** START **

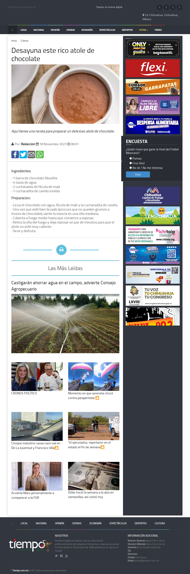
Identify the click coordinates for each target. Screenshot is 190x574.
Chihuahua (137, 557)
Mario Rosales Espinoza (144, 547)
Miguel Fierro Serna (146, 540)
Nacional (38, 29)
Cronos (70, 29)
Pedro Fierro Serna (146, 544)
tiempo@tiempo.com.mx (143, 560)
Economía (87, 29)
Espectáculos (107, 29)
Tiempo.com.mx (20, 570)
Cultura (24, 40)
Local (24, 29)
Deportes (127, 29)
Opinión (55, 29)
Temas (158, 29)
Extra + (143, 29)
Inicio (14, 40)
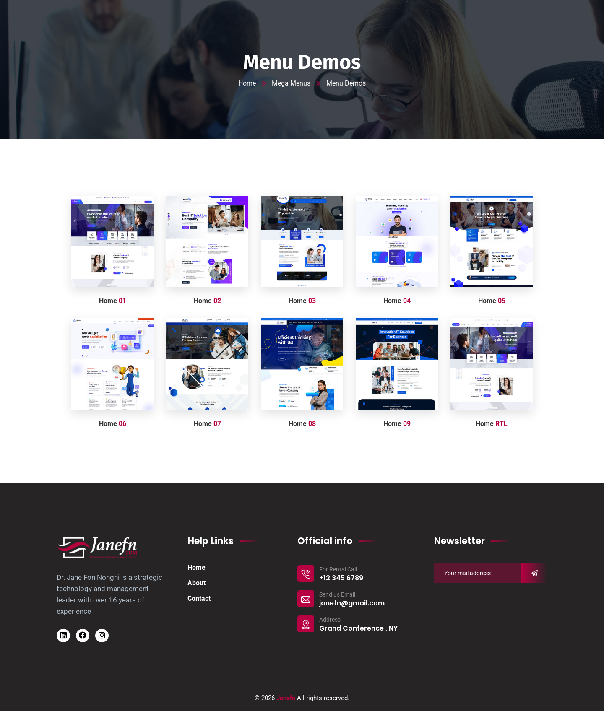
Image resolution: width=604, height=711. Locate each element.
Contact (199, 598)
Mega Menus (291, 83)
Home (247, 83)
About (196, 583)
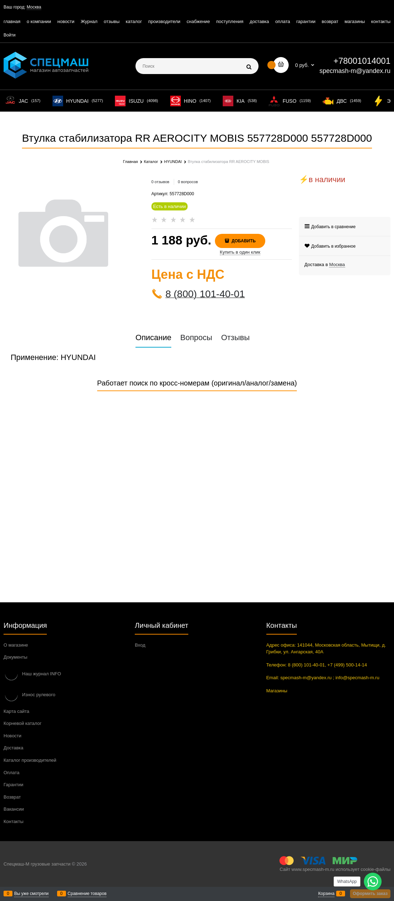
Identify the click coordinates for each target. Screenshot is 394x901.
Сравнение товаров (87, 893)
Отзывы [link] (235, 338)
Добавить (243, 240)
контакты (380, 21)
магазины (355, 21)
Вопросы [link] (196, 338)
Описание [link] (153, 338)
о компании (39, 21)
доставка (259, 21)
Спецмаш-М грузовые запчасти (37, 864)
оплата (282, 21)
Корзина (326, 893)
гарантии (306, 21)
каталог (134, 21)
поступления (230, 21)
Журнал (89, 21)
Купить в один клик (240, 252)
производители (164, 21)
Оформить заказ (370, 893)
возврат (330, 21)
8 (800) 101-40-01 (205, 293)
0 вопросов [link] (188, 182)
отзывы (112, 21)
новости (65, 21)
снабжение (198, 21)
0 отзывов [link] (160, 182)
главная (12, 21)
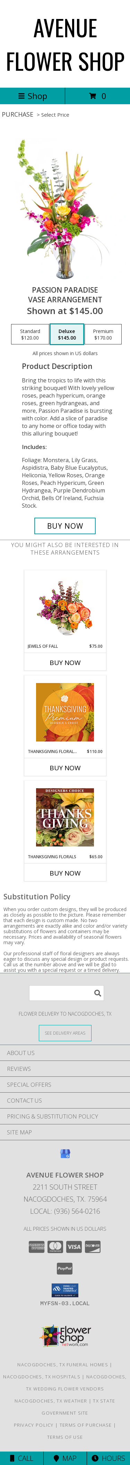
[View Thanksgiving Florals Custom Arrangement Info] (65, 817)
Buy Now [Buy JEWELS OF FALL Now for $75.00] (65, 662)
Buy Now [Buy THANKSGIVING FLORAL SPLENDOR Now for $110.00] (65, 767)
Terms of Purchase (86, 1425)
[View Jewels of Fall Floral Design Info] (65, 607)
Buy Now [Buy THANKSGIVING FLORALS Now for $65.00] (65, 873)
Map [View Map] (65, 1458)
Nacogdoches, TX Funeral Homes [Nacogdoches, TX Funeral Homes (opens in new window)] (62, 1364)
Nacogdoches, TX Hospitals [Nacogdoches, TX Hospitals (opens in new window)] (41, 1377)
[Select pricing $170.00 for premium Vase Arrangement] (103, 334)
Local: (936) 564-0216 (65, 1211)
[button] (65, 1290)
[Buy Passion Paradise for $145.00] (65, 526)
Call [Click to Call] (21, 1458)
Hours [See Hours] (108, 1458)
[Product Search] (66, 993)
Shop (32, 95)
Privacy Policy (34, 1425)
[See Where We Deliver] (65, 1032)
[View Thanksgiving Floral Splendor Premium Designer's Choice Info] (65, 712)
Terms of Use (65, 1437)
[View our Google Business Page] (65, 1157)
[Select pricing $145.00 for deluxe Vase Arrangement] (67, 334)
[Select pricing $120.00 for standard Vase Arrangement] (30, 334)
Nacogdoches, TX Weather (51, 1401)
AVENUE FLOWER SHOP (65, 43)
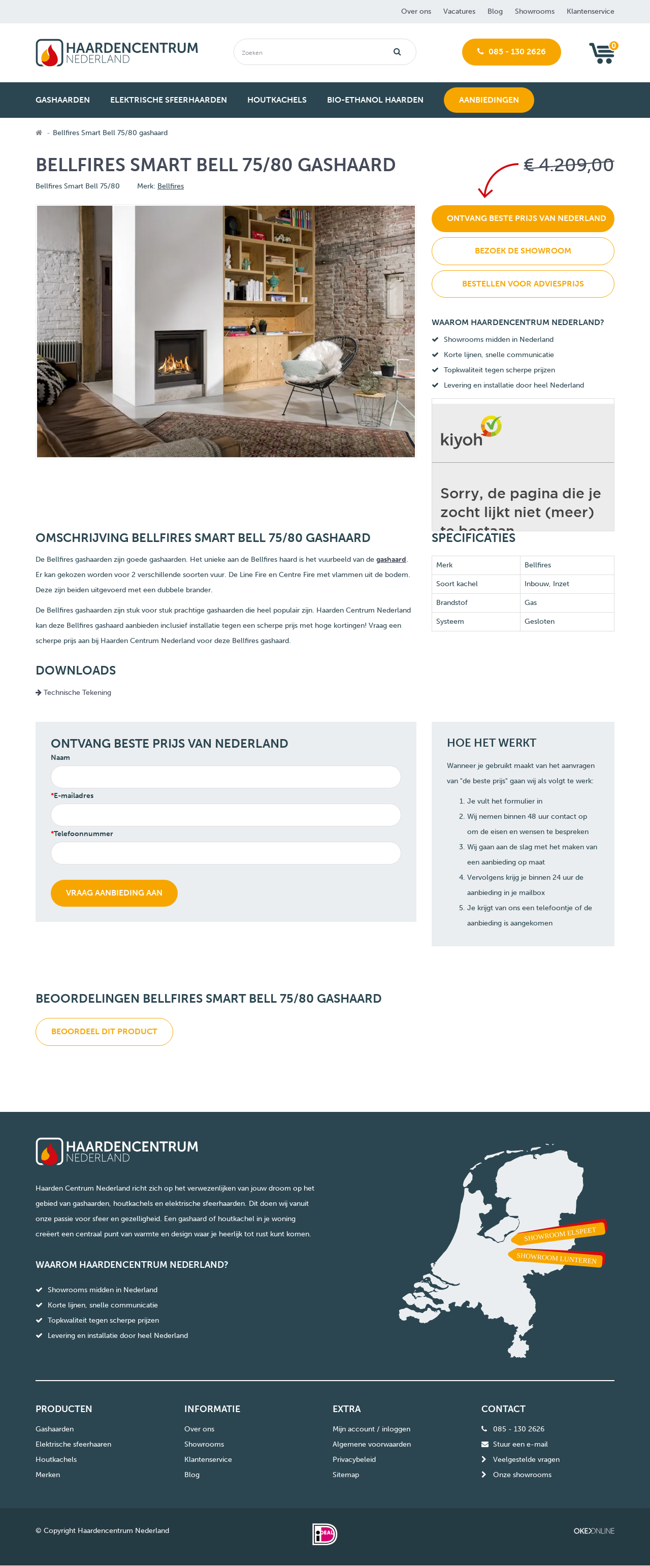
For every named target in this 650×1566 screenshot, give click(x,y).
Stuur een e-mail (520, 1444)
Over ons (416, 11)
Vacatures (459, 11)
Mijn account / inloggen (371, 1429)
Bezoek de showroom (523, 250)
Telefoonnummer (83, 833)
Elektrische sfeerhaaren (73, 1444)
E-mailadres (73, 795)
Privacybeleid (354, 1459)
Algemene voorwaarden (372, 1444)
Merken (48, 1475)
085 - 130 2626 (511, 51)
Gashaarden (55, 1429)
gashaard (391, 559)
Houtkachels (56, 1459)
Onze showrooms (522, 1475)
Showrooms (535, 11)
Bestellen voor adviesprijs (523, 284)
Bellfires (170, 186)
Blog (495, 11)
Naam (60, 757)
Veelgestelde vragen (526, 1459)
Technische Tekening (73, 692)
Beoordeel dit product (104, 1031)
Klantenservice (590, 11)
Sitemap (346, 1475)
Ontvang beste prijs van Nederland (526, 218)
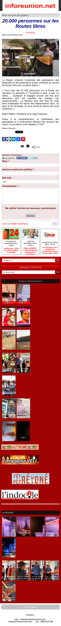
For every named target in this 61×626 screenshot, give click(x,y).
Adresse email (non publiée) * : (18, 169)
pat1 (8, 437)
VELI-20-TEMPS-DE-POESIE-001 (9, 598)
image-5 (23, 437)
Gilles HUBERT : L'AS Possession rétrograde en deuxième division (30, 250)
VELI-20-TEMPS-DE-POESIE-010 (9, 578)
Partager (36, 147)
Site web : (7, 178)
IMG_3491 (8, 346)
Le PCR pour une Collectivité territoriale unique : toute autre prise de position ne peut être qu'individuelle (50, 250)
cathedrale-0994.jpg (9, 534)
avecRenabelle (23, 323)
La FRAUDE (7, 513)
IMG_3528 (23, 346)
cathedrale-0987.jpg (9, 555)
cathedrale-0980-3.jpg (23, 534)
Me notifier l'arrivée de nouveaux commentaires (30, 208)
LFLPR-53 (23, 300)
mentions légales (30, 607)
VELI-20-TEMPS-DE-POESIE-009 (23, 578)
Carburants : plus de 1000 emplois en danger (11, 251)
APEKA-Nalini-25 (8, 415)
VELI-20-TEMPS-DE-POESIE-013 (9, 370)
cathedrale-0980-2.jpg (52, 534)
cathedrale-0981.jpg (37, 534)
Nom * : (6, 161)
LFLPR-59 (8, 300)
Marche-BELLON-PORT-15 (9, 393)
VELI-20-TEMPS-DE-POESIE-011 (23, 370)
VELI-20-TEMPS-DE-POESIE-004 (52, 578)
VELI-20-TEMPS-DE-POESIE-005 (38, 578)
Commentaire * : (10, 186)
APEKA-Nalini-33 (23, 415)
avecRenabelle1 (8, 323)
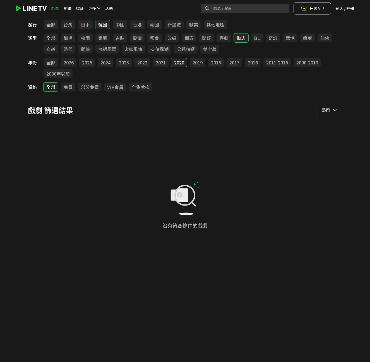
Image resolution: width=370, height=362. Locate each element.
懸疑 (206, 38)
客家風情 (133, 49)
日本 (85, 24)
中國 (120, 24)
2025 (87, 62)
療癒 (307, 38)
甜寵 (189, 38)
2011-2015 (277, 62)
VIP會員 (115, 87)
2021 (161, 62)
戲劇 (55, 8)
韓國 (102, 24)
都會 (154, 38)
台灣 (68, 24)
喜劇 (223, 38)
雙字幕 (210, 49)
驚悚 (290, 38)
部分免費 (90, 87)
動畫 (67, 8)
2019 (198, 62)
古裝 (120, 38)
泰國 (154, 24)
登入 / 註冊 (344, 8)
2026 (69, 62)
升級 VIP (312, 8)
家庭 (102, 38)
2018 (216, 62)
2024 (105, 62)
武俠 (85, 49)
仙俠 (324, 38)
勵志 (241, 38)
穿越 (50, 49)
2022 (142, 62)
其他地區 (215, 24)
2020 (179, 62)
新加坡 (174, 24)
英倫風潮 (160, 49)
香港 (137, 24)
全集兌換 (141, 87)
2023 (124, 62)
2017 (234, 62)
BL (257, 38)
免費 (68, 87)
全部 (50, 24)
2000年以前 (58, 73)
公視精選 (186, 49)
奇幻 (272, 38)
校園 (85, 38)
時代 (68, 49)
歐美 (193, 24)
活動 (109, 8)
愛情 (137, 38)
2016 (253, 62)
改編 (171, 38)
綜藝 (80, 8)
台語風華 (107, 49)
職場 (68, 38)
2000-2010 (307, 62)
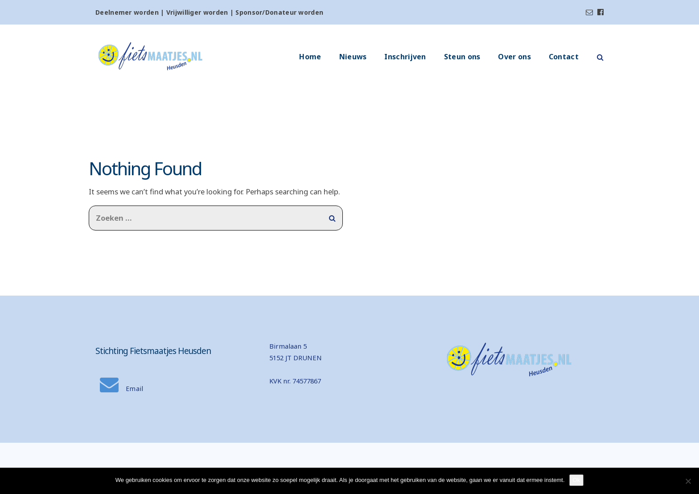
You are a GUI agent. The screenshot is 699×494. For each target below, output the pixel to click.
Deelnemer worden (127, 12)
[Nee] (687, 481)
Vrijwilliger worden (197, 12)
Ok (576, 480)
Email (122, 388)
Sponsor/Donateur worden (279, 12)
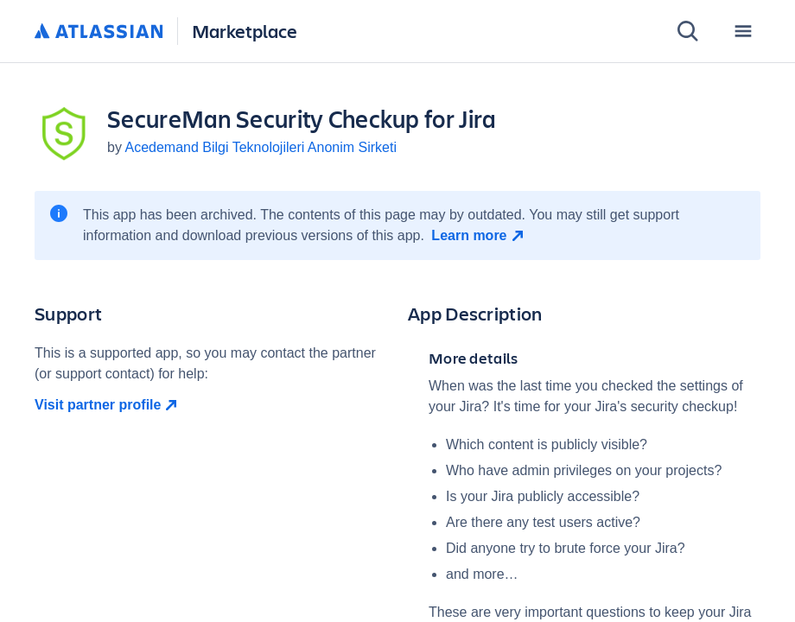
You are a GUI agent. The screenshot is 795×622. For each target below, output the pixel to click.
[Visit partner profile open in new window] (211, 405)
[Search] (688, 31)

** END **

Task description — Copy all of the lines above again, but substitute "Dropdown Menus" for "Mega Menus" and change nothing else. Leave the pictures out.

Final answer —
Identify the click coordinates for each target. Screenshot is 190x574.
Chihuahua (137, 557)
Mario Rosales Espinoza (144, 547)
Miguel Fierro Serna (146, 540)
Nacional (38, 29)
Cronos (70, 29)
Pedro Fierro Serna (146, 544)
tiempo@tiempo.com.mx (143, 560)
Economía (87, 29)
Espectáculos (107, 29)
Tiempo.com.mx (20, 570)
Cultura (24, 40)
Local (24, 29)
Deportes (127, 29)
Opinión (55, 29)
Temas (158, 29)
Extra + (143, 29)
Inicio (14, 40)
Image resolution: width=604, height=711. Locate each element.
Contact (199, 598)
Dropdown Menus (291, 83)
Home (247, 83)
About (196, 583)
Identify the click coordinates for each target. Screenshot is 394x901.
Сравнение товаров (87, 893)
Отзывы [link] (235, 338)
Добавить (243, 240)
контакты (380, 21)
магазины (355, 21)
Вопросы [link] (196, 338)
Описание [link] (153, 338)
о компании (39, 21)
доставка (259, 21)
Спецмаш-М грузовые запчасти (37, 864)
оплата (282, 21)
Корзина (326, 893)
гарантии (306, 21)
каталог (134, 21)
поступления (230, 21)
Журнал (89, 21)
Купить в один клик (240, 252)
производители (164, 21)
Оформить заказ (370, 893)
возврат (330, 21)
8 (800) 101-40-01 (205, 293)
0 вопросов [link] (188, 182)
отзывы (112, 21)
новости (65, 21)
снабжение (198, 21)
0 отзывов [link] (160, 182)
главная (12, 21)
[View Thanksgiving Florals Custom Arrangement Info] (65, 817)
Buy Now [Buy JEWELS OF FALL Now for $75.00] (65, 662)
Buy Now [Buy THANKSGIVING FLORAL SPLENDOR Now for $110.00] (65, 767)
Terms of Purchase (86, 1425)
[View Jewels of Fall Floral Design Info] (65, 607)
Buy Now [Buy THANKSGIVING FLORALS Now for $65.00] (65, 873)
Map [View Map] (65, 1458)
Nacogdoches, TX Funeral Homes [Nacogdoches, TX Funeral Homes (opens in new window)] (62, 1364)
Nacogdoches, TX Hospitals [Nacogdoches, TX Hospitals (opens in new window)] (41, 1377)
[Select pricing $170.00 for premium Vase Arrangement] (103, 334)
Local: (936) 564-0216 (65, 1211)
[button] (65, 1290)
[Buy Passion Paradise for $145.00] (65, 526)
Call [Click to Call] (21, 1458)
Hours [See Hours] (108, 1458)
[Product Search] (66, 993)
Shop (32, 95)
Privacy Policy (34, 1425)
[See Where We Deliver] (65, 1032)
[View Thanksgiving Floral Splendor Premium Designer's Choice Info] (65, 712)
Terms of Use (65, 1437)
[View our Google Business Page] (65, 1157)
[Select pricing $145.00 for deluxe Vase Arrangement] (67, 334)
[Select pricing $120.00 for standard Vase Arrangement] (30, 334)
Nacogdoches, TX Weather (51, 1401)
AVENUE FLOWER SHOP (65, 43)
For every named target in this 650×1566 screenshot, give click(x,y).
Stuur een e-mail (520, 1444)
Over ons (416, 11)
Vacatures (459, 11)
Mijn account / inloggen (371, 1429)
Bezoek de showroom (523, 250)
Telefoonnummer (83, 833)
Elektrische sfeerhaaren (73, 1444)
E-mailadres (73, 795)
Privacybeleid (354, 1459)
Algemene voorwaarden (372, 1444)
Merken (48, 1475)
085 - 130 2626 (511, 51)
Gashaarden (55, 1429)
gashaard (391, 559)
Houtkachels (56, 1459)
Onze showrooms (522, 1475)
Showrooms (535, 11)
Bestellen voor adviesprijs (523, 284)
Bellfires (170, 186)
Blog (495, 11)
Naam (60, 757)
Veelgestelde vragen (526, 1459)
Technische Tekening (73, 692)
Beoordeel dit product (104, 1031)
Klantenservice (590, 11)
Sitemap (346, 1475)
Ontvang beste prijs van Nederland (526, 218)
For every named target in this 61×626 screenshot, give click(x,y).
Adresse email (non publiée) * : (18, 169)
pat1 (8, 437)
VELI-20-TEMPS-DE-POESIE-001 (9, 598)
image-5 (23, 437)
Gilles HUBERT : L'AS Possession rétrograde en deuxième division (30, 250)
VELI-20-TEMPS-DE-POESIE-010 (9, 578)
Partager (36, 147)
Site web : (7, 178)
IMG_3491 (8, 346)
Le PCR pour une Collectivité territoriale unique : toute autre prise de position ne peut être qu'individuelle (50, 250)
cathedrale-0994.jpg (9, 534)
avecRenabelle (23, 323)
La FRAUDE (7, 513)
IMG_3528 (23, 346)
cathedrale-0987.jpg (9, 555)
cathedrale-0980-3.jpg (23, 534)
Me notifier l'arrivée de nouveaux commentaires (30, 208)
LFLPR-53 (23, 300)
mentions légales (30, 607)
VELI-20-TEMPS-DE-POESIE-009 (23, 578)
Carburants : plus de 1000 emplois en danger (11, 251)
APEKA-Nalini-25 (8, 415)
VELI-20-TEMPS-DE-POESIE-013 (9, 370)
cathedrale-0980-2.jpg (52, 534)
cathedrale-0981.jpg (37, 534)
Nom * : (6, 161)
LFLPR-59 (8, 300)
Marche-BELLON-PORT-15 (9, 393)
VELI-20-TEMPS-DE-POESIE-011 (23, 370)
VELI-20-TEMPS-DE-POESIE-004 (52, 578)
VELI-20-TEMPS-DE-POESIE-005 (38, 578)
Commentaire * : (10, 186)
APEKA-Nalini-33 (23, 415)
avecRenabelle1 (8, 323)
Image resolution: width=370, height=362. Locate each element.
懸疑 (206, 38)
客家風情 (133, 49)
日本 (85, 24)
中國 (120, 24)
2025 (87, 62)
療癒 (307, 38)
甜寵 (189, 38)
2011-2015 (277, 62)
VIP會員 (115, 87)
2021 (161, 62)
戲劇 (55, 8)
韓國 (102, 24)
都會 (154, 38)
台灣 (68, 24)
喜劇 (223, 38)
雙字幕 (210, 49)
驚悚 (290, 38)
部分免費 (90, 87)
動畫 (67, 8)
2019 (198, 62)
古裝 (120, 38)
泰國 (154, 24)
登入 / 註冊 (344, 8)
2026 (69, 62)
升級 VIP (312, 8)
家庭 (102, 38)
2018 (216, 62)
2024 (105, 62)
武俠 (85, 49)
仙俠 (324, 38)
勵志 (241, 38)
穿越 (50, 49)
2022 (142, 62)
其他地區 (215, 24)
2020 (179, 62)
新加坡 (174, 24)
英倫風潮 (160, 49)
香港 (137, 24)
全集兌換 (141, 87)
2023 (124, 62)
2017 (234, 62)
BL (257, 38)
免費 (68, 87)
全部 (50, 24)
2000年以前 (58, 73)
公視精選 (186, 49)
奇幻 (272, 38)
校園 (85, 38)
時代 (68, 49)
歐美 (193, 24)
活動 (109, 8)
愛情 (137, 38)
2016 (253, 62)
改編 (171, 38)
綜藝 (80, 8)
台語風華 (107, 49)
職場 (68, 38)
2000-2010 (307, 62)
You are a GUI agent. The screenshot is 699×494. For each target below, output the pixel to click.
Deelnemer worden (127, 12)
[Nee] (687, 481)
Vrijwilliger worden (197, 12)
Ok (576, 480)
Email (122, 388)
Sponsor/Donateur worden (279, 12)
You are a GUI agent. The screenshot is 795×622. For each target below, output the pixel to click.
[Visit partner profile open in new window] (211, 405)
[Search] (688, 31)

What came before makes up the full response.